Show HN: Ato – A thin ML layer. When results change, it tells you why (github.com)

🤖 AI Summary
Ato is a lightweight, installable layer for ML experiments that fingerprints config structure, function logic, and runtime outputs so you can answer “Why did this result change?” without adopting a full platform. It bundles three independent tools—ADict (structural hashing for configs), Scope (priority-based config merging with explicit reasoning and decorators to trace functions/runtime), and SQLTracker (local-first experiment tracking in SQLite)—that together reveal which config functions ran, how merge priorities resolved, and whether code or runtime behavior actually changed. It intentionally complements existing stacks (Hydra/OmegaConf, argparse, MLflow/W&B, OpenMMLab) and requires no servers, dashboards, or migration.
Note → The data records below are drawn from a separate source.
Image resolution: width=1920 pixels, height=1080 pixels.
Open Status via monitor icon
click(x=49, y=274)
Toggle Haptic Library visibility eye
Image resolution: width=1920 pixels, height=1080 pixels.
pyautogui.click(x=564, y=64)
Key technical details: ADict hashes keys+types (detects architectural changes versus mere value tweaks); Scope provides observable/trace/runtime_trace decorators, manual visualization of merge order, lazy evaluation, and MultiScope namespace isolation to avoid key collisions; code fingerprinting uses SHA256 over function bytecode (so refactors/comments don’t create false versions); runtime fingerprinting hashes actual outputs to catch silent failures or non-determinism. SQLTracker logs causality locally in SQLite for zero-setup auditability. For practitioners this means faster root-cause debugging of divergent runs, clearer config causality across teams, and reliable detection of behavioral drift without locking into new orchestration, HPO, or dashboard tools.